_EXCERPTED TEXT:_
===============

There is a synergy between airport development and economic growth that impacts tourism, business development and job creation. Colorado airports work together as a network to provide convenient and affordable transportation, as well as being stand-alone economic generators. Denver International Airport (DIA) is the fifth largest airport in the country, and the second largest Star Alliance hub in the U.S., providing non-stop service to 167 destinations and connecting Colorado to the world. Many firms list DIA as one of their top reasons for relocation to Colorado and we must work in close collaboration with our airport network to support our economic development efforts. Aspen, Centennial, Colorado Springs, Eagle (Vail), Front Range, Jefferson County, Rocky Mountain and Telluride all play a critical role in connecting Colorado that we must continue to build on.

Creating a Statewide Transportation Network: The transportation network must integrate with communities statewide, to ensure that Coloradans can get where they need to go as safely, quickly and inexpensively as possible. Residents should have a choice between different modes of travel - including transit, walking and bicycling - wherever possible. Evidence from around the country demonstrates that modest increases in walking and cycling can also lead to lower health care costs.

* Land use and transportation decisions should be made collaboratively. Disconnected decisions drive up the costs of transportation (and other public) infrastructure.

* The transportation system should contribute to reductions in air pollutants and greenhouse gases.

===============

_DATA EXCERPT:_
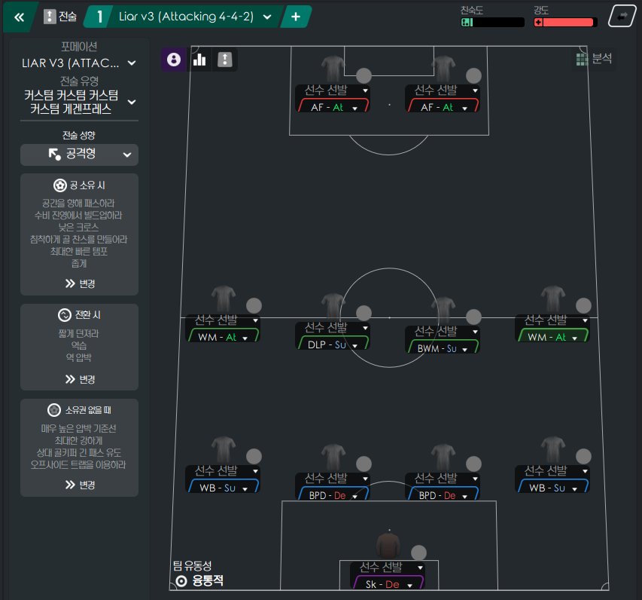Click the swap icon at top right

pos(622,16)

===============

_TASK INSTRUCTIONS:_
a) List the modes of travel that the passage on Colorado transportation says residents should be able to choose between.
b) Repeat the passage on Colorado transportation word for word, between "Creating a Statewide" and "other public) infrastructure.", inclusive.

_ANSWERS TO THE TASKS:_
a) transit, walking, bicycling

b)
Creating a Statewide Transportation Network: The transportation network must integrate with communities statewide, to ensure that Coloradans can get where they need to go as safely, quickly and inexpensively as possible. Residents should have a choice between different modes of travel - including transit, walking and bicycling - wherever possible. Evidence from around the country demonstrates that modest increases in walking and cycling can also lead to lower health care costs.

* Land use and transportation decisions should be made collaboratively. Disconnected decisions drive up the costs of transportation (and other public) infrastructure.